> What the task asks:
Determine the number of lines in the following entries that hold the word "click". Give only that number.

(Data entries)
+--

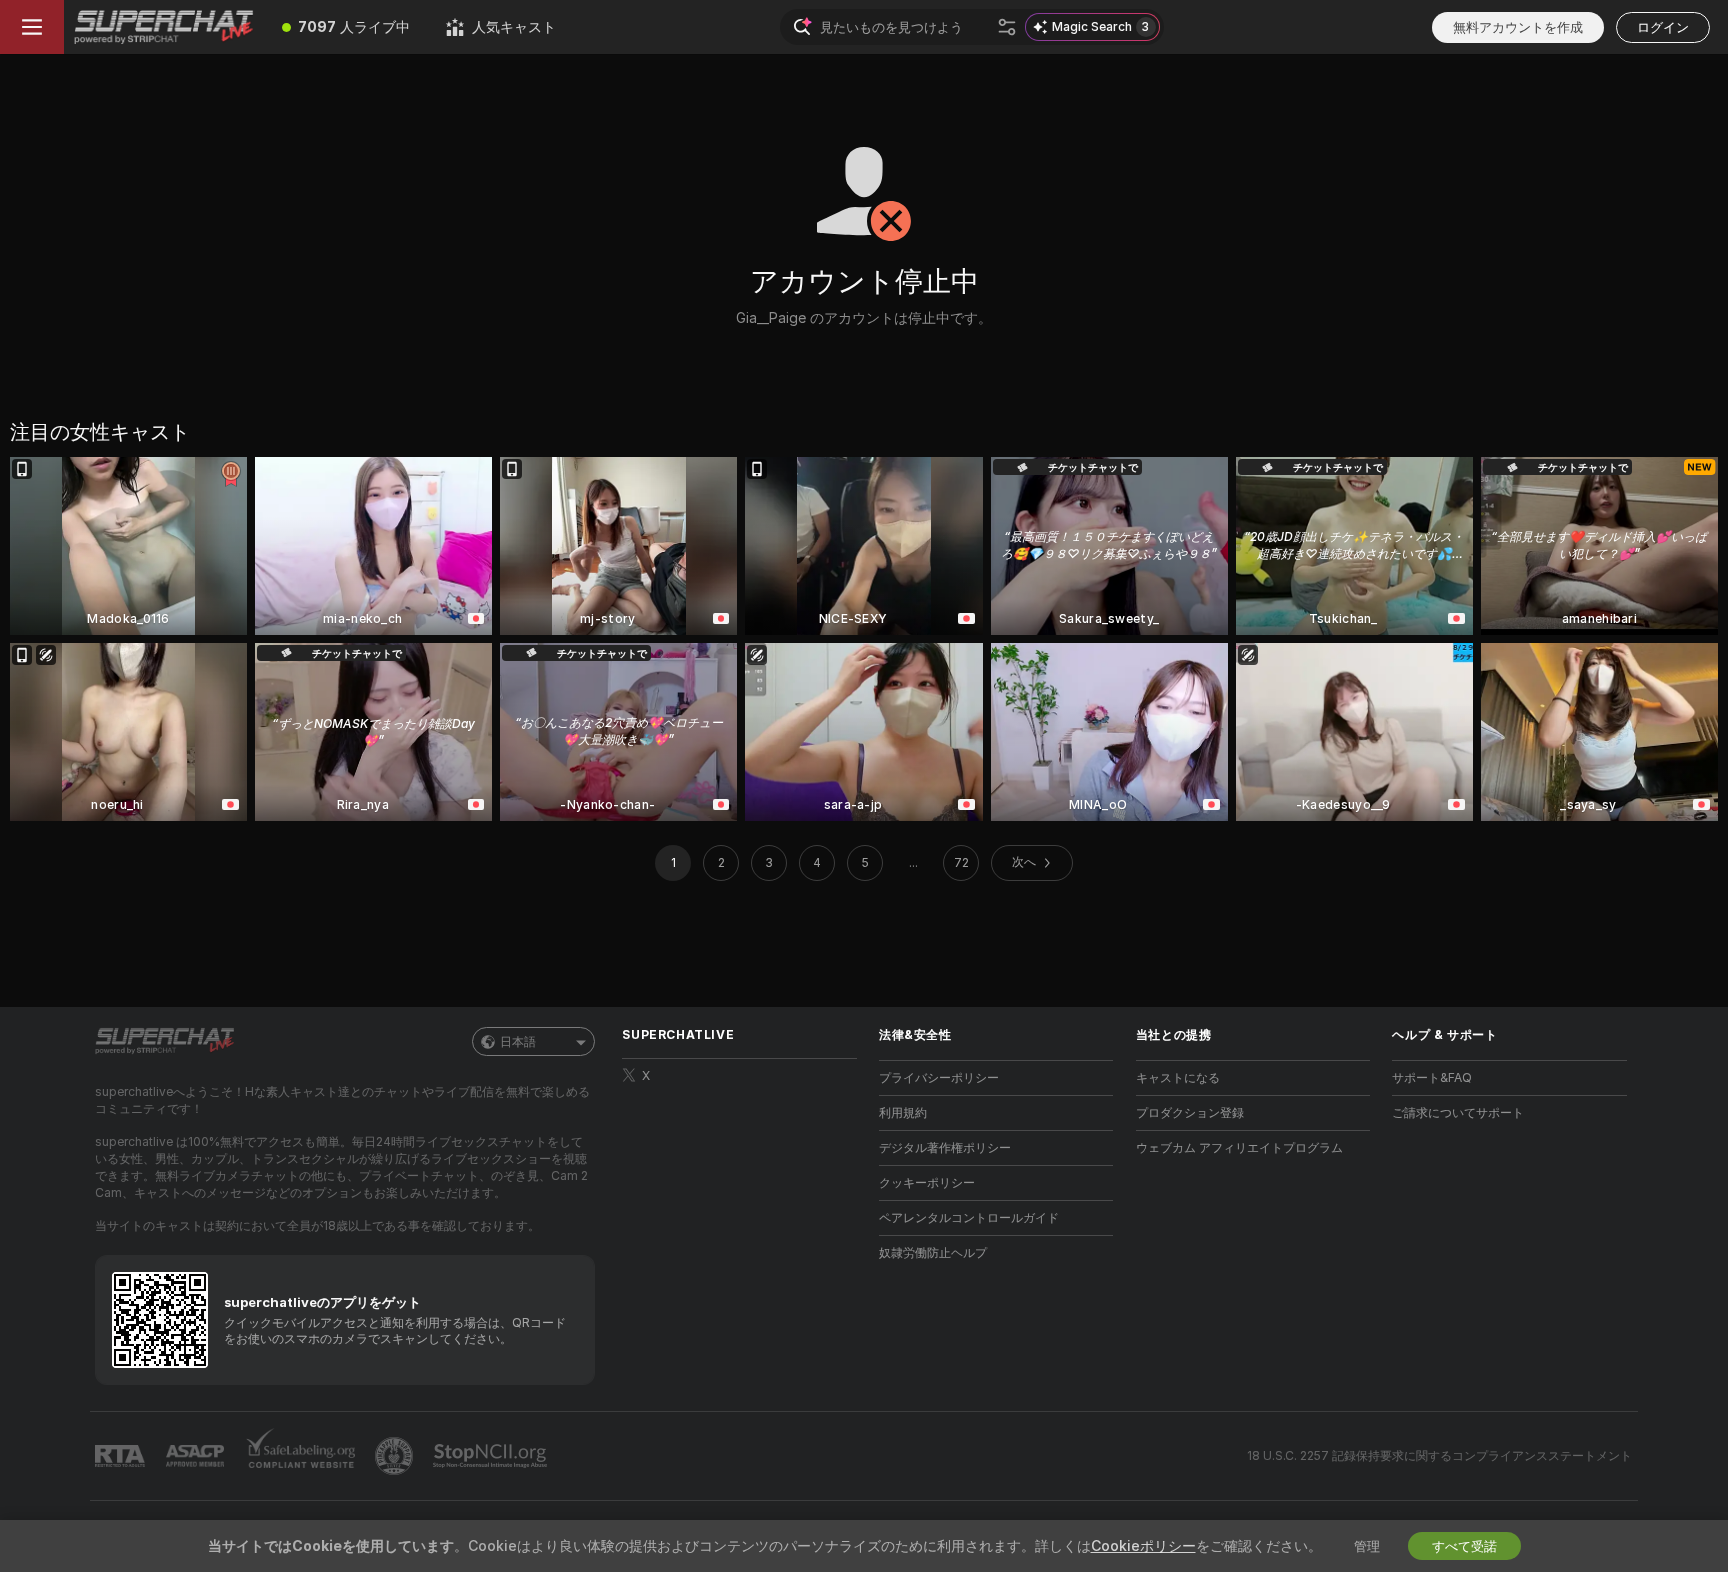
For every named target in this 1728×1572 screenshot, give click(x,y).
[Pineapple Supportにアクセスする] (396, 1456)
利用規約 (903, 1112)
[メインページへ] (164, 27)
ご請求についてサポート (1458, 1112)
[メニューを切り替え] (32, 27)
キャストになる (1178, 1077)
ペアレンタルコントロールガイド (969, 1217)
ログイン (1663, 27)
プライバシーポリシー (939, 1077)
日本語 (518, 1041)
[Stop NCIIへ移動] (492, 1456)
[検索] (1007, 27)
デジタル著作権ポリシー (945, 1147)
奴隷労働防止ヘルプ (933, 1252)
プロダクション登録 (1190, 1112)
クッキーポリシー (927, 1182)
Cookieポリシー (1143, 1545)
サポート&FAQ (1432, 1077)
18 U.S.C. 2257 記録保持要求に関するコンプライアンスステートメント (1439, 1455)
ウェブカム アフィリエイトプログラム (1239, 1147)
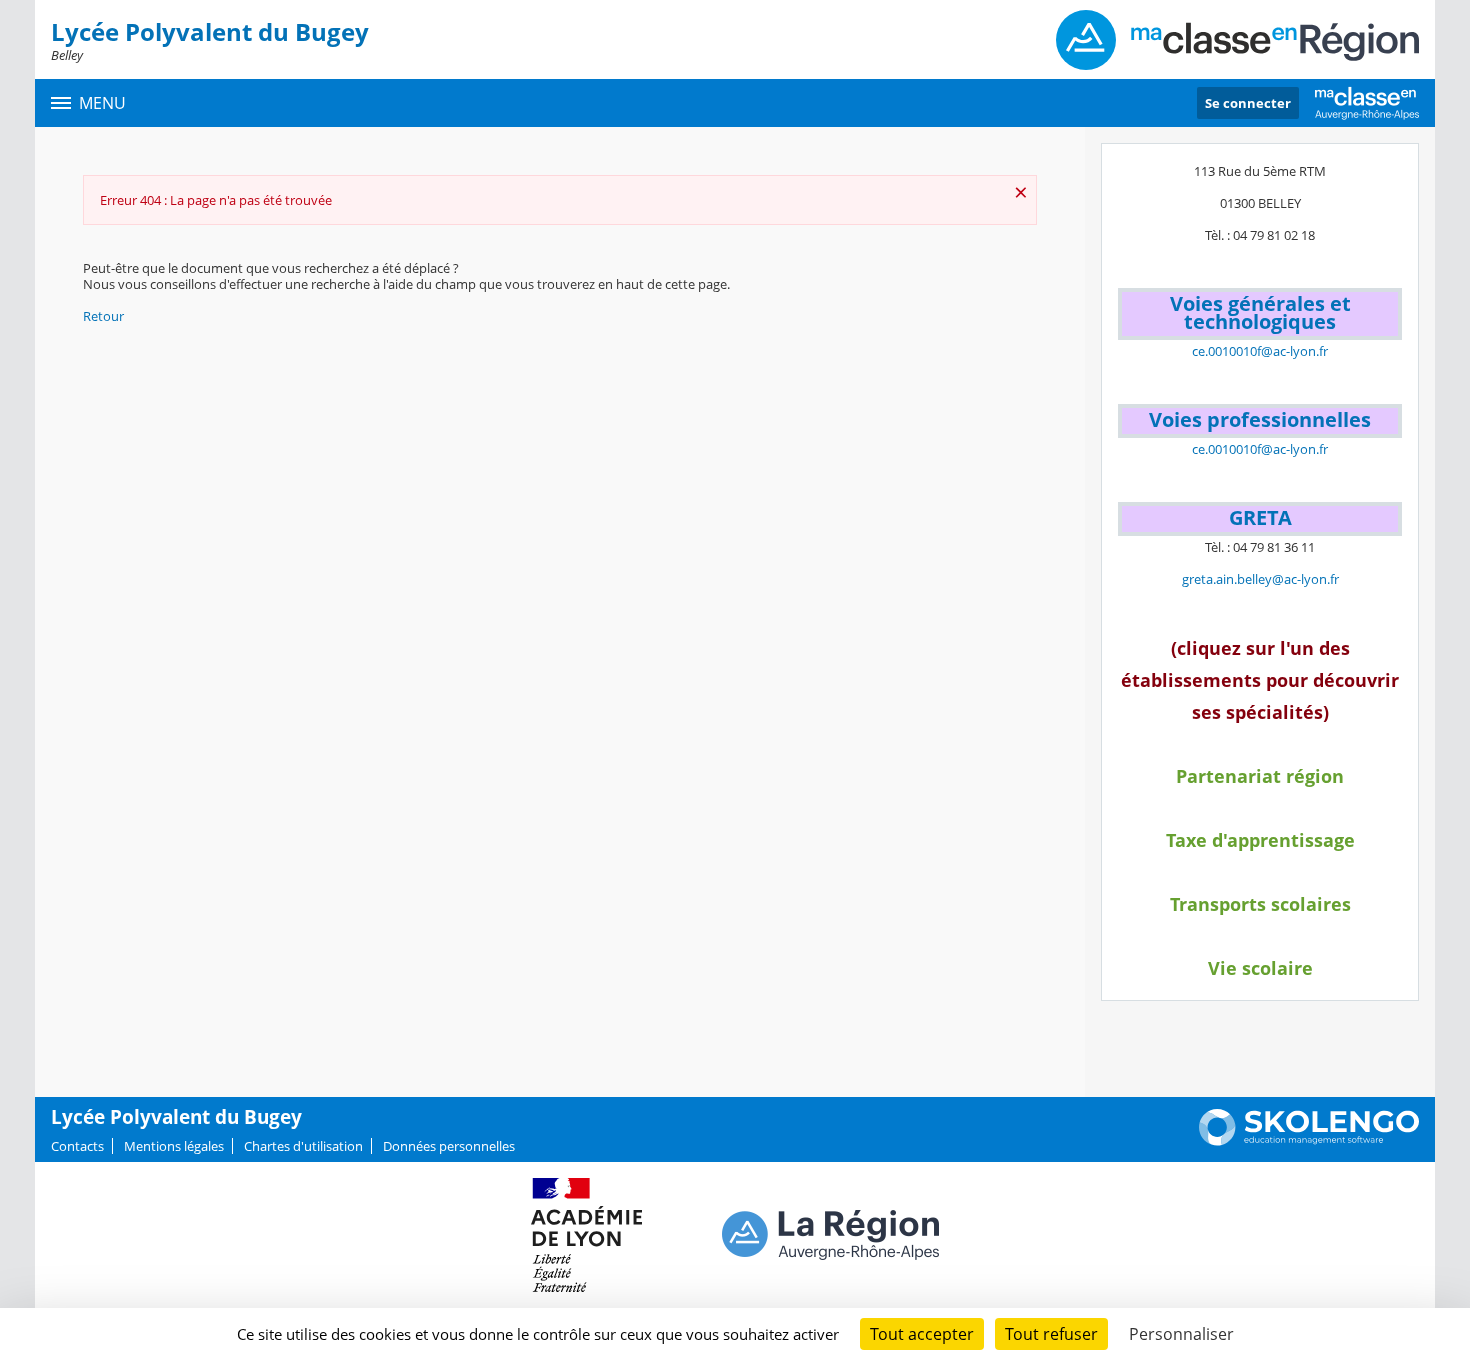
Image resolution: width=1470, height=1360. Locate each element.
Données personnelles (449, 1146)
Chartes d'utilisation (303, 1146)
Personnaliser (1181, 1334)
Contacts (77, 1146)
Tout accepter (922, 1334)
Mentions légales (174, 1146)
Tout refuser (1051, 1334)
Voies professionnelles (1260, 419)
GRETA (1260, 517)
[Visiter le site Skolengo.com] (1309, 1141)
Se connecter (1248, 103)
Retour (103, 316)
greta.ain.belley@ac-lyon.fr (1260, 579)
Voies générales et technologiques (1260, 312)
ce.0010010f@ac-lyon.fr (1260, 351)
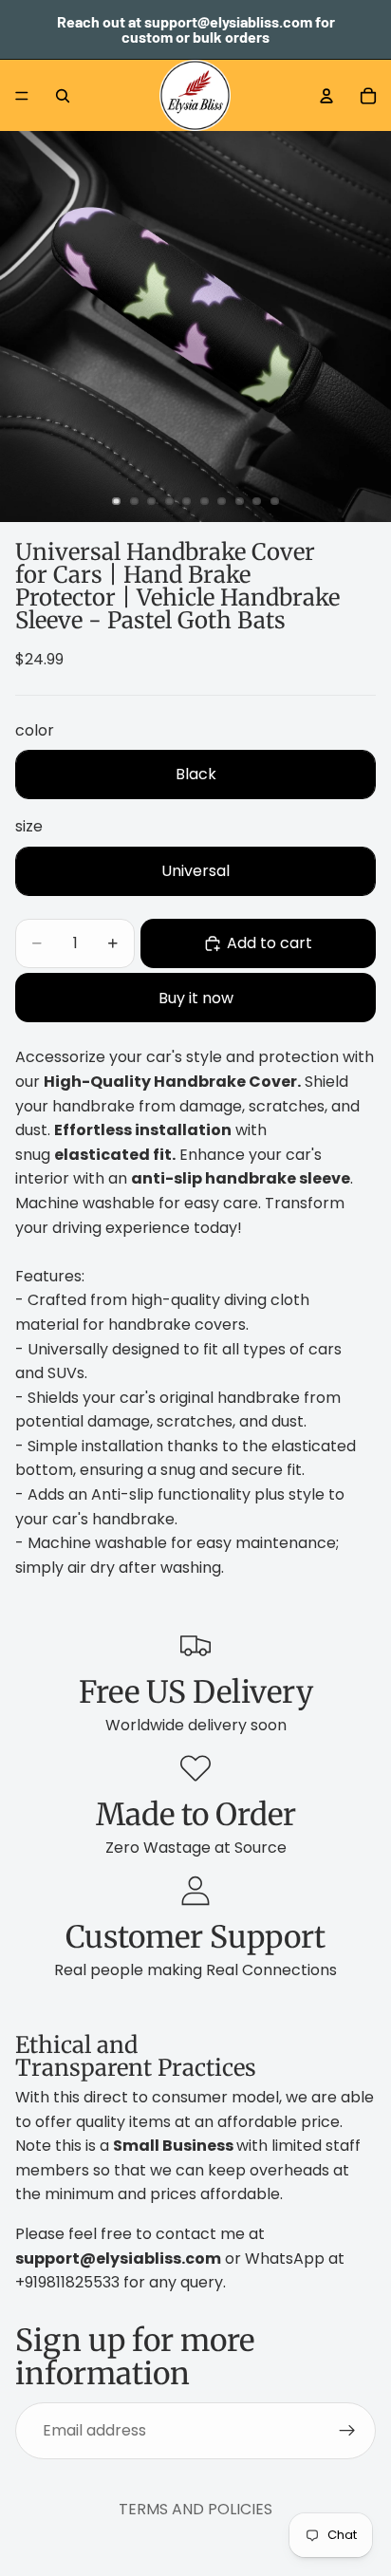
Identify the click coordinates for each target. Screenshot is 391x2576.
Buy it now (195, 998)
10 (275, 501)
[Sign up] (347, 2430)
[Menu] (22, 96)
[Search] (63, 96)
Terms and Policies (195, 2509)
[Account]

+--

> Output for this task:
2